Poner los ojos para que nos miren
*Por Alejandro Mareco. En la inmensidad de la historia, levantar la cabeza y mirar a los ojos muchas veces han sido gestos que sacudieron al mundo o al menos a un rincón de él.
Puede parecer un gesto de lo más simple: en vez de mirar al piso, levantar la cabeza y mirar a los ojos. Pero acaso es uno de los gestos más difíciles para la gente que no se siente con derecho de mirar a los ojos.
Mirar a los ojos significa un acto de desnudez, una franqueza, una decisión de vida, una resolución.... Cualquiera sabe, aunque no lo diga, que la relación de fuerzas entre la gente la deciden las miradas. Las miradas deciden la relación de poder. O sea, quién está abajo y quién está arriba, en cualquier circunstancia; cabe aquí el reflejo de la relación más cotidiana e individual hasta los comportamientos sociales que han marcado su impronta en la historia.
Hubo muchas veces en la memoria de este mundo dominado por la inteligencia humana en la que los poderosos no permitían ser mirados a los ojos. Claro, en ese plano, mirada contra mirada, igualaba: una vida es siempre igual a otra vida.
Despojada de las circunstancias del tiempo, de las condiciones sociales y del rango político en la estructura de una sociedad, mirada contra mirada es sólo y nada menos que hombre o mujer en coincidencia con hombre o mujer.
Gastamos los años en encontrar a la gente con la que podemos mirarnos a los ojos: nuestro mundo, el individual de cada uno, está hecho de miradas, de miradas en las que se pueda descansar porque hay otra mirada que responde. Algo así es el amor, en todas sus manifestaciones.
Pero mirar a los ojos es un desafío incesante. O porque se busca entrar por la ventana del alma del otro o porque en la mirada establecemos una frontera que dice que los ojos son sólo un espejo y que no habrá manera de atravesarlos. Es decir, es también una herramienta defensiva y, tantas veces, beligerante.
En la inmensidad de la historia, levantar la cabeza y mirar a los ojos muchas veces han sido gestos que sacudieron al mundo o al menos a un rincón de él.

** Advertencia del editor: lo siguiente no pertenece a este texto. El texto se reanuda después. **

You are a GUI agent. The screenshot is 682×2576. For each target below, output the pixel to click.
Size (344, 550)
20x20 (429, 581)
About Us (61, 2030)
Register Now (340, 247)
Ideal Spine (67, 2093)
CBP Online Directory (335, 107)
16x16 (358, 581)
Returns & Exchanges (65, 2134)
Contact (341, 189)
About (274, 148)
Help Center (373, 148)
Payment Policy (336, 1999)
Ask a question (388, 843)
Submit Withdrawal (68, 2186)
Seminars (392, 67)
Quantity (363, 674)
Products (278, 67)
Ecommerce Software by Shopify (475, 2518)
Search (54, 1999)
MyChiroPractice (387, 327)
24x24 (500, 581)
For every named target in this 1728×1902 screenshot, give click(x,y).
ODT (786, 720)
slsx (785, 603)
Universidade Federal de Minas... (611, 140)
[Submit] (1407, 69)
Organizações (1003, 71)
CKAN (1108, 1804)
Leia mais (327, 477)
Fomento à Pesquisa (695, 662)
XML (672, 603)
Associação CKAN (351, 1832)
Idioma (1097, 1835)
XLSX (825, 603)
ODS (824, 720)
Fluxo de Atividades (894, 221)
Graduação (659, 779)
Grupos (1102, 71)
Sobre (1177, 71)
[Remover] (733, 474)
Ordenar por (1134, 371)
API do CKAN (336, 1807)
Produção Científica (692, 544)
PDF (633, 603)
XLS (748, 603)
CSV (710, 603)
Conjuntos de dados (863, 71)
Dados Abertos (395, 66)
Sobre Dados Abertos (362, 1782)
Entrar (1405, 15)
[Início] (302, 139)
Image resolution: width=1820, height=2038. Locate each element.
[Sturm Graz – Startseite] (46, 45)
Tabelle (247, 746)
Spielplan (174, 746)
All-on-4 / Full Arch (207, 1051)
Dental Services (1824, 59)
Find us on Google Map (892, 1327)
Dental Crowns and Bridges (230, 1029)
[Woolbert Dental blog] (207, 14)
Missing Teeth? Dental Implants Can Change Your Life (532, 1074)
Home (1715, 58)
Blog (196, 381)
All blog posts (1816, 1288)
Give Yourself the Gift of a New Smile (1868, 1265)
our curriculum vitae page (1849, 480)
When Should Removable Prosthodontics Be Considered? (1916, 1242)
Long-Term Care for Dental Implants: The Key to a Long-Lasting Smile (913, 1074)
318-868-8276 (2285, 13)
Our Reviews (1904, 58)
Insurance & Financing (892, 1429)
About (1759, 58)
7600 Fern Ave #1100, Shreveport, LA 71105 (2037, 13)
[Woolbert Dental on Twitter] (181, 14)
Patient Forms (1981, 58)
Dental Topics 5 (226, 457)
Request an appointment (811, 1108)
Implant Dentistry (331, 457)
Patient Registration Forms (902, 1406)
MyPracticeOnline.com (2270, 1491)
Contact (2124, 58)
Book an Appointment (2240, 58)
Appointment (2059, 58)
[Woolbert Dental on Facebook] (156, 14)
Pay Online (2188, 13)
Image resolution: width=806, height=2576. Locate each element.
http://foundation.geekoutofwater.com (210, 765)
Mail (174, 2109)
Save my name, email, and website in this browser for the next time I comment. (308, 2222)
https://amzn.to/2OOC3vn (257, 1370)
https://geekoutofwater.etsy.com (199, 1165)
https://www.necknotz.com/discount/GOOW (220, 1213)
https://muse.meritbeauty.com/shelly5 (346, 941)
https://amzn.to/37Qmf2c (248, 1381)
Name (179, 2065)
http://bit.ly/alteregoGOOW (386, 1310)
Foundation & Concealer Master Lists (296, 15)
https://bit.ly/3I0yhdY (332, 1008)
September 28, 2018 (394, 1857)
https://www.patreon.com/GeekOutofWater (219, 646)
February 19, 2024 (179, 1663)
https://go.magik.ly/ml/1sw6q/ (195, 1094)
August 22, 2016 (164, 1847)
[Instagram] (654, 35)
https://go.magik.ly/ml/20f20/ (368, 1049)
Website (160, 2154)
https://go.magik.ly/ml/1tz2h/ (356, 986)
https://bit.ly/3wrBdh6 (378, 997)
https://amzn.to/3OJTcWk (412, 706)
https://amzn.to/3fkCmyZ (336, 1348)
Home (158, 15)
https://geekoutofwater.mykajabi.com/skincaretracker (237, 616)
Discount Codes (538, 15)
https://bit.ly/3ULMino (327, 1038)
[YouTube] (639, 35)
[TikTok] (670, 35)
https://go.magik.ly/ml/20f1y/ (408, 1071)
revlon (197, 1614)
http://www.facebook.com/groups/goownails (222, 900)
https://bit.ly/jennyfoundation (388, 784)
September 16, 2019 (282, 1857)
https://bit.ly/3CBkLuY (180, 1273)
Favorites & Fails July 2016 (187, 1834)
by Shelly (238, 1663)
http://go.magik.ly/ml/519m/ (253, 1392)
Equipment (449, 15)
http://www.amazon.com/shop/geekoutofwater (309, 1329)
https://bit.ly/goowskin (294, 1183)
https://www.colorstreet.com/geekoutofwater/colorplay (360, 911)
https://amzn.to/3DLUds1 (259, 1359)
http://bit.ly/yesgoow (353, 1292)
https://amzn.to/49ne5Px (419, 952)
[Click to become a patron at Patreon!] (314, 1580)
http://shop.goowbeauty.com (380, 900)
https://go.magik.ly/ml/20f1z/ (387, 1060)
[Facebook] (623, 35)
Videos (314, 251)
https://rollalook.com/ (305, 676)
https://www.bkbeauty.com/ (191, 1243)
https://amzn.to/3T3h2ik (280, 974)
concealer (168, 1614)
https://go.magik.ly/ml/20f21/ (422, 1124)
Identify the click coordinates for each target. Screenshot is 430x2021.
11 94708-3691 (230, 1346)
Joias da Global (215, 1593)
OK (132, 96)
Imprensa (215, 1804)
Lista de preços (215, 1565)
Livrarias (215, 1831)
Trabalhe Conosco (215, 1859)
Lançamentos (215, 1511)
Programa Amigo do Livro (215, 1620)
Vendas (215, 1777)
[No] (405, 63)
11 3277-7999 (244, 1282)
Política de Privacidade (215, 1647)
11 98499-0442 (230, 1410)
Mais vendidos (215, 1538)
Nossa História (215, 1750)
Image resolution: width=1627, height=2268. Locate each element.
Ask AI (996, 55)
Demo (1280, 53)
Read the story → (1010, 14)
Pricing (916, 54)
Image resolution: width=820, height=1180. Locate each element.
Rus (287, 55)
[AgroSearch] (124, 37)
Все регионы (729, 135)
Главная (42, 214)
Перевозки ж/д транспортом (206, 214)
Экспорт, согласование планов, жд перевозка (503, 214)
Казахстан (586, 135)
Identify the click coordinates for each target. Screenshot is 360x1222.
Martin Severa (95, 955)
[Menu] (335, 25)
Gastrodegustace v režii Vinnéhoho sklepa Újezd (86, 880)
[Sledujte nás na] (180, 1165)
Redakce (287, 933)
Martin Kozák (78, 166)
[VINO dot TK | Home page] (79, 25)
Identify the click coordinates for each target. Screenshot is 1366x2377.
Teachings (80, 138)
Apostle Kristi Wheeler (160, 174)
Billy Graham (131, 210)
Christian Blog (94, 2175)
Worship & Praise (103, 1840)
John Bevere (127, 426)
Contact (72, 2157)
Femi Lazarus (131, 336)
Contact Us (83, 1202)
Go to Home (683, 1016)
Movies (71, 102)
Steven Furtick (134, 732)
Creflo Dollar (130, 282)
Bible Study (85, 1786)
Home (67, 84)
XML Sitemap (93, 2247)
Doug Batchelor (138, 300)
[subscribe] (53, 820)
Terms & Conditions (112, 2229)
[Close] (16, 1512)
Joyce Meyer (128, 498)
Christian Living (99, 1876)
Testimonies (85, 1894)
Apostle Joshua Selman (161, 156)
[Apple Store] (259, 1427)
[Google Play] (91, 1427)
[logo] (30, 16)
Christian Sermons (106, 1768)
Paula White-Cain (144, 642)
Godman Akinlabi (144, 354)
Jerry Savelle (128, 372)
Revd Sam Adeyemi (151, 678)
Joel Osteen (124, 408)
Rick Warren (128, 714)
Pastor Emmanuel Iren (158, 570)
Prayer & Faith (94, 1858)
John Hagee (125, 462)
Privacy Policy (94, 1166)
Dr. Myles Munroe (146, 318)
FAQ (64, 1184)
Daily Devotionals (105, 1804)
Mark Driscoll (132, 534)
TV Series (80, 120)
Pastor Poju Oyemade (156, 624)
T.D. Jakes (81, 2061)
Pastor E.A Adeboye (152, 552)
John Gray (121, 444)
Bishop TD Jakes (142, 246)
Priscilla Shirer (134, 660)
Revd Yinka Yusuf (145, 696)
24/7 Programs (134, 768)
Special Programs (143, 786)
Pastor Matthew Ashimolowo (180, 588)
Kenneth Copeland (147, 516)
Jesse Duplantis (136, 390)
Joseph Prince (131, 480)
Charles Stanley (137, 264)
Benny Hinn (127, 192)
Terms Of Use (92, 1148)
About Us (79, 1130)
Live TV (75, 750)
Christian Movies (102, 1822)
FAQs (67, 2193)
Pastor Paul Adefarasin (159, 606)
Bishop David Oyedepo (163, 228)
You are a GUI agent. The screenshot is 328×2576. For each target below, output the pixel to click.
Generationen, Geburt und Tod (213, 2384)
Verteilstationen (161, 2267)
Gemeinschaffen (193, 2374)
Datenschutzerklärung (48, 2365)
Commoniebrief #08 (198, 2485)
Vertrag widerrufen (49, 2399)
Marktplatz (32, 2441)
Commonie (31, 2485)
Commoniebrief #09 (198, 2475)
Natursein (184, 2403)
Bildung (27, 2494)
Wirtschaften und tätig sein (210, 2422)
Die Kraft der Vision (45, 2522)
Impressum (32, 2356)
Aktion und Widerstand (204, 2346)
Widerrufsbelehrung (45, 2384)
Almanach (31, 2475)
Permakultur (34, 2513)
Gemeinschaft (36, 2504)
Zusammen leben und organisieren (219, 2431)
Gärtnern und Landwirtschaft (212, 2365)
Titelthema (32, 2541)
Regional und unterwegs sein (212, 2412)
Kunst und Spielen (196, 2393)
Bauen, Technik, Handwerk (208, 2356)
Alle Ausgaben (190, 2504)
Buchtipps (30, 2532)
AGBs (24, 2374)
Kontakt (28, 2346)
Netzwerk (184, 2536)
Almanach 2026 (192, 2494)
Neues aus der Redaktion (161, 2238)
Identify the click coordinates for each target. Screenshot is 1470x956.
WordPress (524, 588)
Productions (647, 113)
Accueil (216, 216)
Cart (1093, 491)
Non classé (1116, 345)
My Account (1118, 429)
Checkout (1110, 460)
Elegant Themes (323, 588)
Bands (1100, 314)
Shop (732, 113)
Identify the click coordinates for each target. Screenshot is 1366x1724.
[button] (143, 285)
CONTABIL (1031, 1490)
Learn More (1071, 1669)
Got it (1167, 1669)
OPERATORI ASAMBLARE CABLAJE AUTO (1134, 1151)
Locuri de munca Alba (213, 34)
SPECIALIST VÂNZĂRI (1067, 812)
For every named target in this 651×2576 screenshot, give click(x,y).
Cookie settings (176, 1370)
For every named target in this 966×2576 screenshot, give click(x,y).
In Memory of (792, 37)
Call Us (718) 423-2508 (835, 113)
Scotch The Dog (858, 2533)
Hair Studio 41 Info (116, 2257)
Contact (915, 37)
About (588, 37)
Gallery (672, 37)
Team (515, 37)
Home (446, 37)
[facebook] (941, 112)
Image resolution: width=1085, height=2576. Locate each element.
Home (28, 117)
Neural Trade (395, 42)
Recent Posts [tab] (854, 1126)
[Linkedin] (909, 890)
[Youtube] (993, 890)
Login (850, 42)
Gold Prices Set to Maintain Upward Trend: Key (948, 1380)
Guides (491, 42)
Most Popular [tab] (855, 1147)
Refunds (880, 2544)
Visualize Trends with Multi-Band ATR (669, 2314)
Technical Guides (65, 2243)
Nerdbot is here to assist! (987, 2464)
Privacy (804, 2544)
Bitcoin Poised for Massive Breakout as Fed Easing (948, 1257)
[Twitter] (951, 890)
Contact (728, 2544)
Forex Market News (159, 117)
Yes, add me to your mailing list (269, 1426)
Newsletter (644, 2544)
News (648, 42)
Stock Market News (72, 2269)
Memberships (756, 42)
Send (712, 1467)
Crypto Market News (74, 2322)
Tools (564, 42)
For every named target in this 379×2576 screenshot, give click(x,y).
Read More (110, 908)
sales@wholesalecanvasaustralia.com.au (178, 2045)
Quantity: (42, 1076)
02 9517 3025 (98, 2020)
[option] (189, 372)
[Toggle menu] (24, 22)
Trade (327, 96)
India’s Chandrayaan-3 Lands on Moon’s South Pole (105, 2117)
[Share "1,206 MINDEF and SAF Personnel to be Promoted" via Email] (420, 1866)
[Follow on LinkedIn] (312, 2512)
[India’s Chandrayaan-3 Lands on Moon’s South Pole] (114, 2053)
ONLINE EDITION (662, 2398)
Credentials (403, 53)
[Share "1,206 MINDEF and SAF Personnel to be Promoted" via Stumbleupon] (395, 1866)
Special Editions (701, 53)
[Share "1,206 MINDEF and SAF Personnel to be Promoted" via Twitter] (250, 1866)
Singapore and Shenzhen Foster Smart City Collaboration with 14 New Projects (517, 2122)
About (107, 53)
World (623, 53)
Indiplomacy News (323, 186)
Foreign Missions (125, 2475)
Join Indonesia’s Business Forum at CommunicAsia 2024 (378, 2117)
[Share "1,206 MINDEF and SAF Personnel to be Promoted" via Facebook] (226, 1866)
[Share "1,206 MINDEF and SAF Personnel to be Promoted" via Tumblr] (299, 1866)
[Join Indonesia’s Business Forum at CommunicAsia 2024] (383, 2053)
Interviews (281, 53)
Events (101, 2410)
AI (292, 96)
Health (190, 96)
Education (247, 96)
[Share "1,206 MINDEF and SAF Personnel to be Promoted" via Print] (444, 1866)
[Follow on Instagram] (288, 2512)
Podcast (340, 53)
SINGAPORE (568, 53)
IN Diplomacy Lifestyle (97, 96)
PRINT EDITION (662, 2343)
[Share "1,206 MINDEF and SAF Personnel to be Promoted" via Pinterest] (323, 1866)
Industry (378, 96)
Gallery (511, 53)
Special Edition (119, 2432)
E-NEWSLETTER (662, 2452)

En la memoria argentina, tenemos episodios concretos: cuando nos atrevimos a fijar la mirada a los españoles en 1810; o cuando los peones de campo o los inmigrantes se atrevieron a mirar a los ojos del poder durante la vigencia en el mandato de Hipólito Yrigoyen, o cuando los obreros se animaron a mirar a los ojos de sus patrones en los primeros gobiernos de Juan Perón.
A veces, no mirar a los ojos es una forma de resistencia, de decir: no quiero que compartamos nuestros mundos.
Lo que pasa entre los hombres también pasa entre los pueblos e incluso al menos entre los países que forman parte de la comunidad internacional.
¿Hay quienes todavía no se atreven, dignan o al menos se dan la oportunidad de ver cómo miran los palestinos con su pretensión de ser recocidos como un Estado, es decir una existencia nacional, en la ONU?
Pongamos otro caso: ¿decir que vamos a suspenden los vuelos a las Islas Malvinas no es una manera de mirar a los ojos a las viejas cuencas de un imperialismo ya demasiado ciego?
Lo increíble, a esta altura de la historia del mundo y de la patria, es que haya gente que no se sienta con derecho a mirar a los ojos de los otros.
Basta de mirar para otro lado. Pongamos los ojos para que nos miren.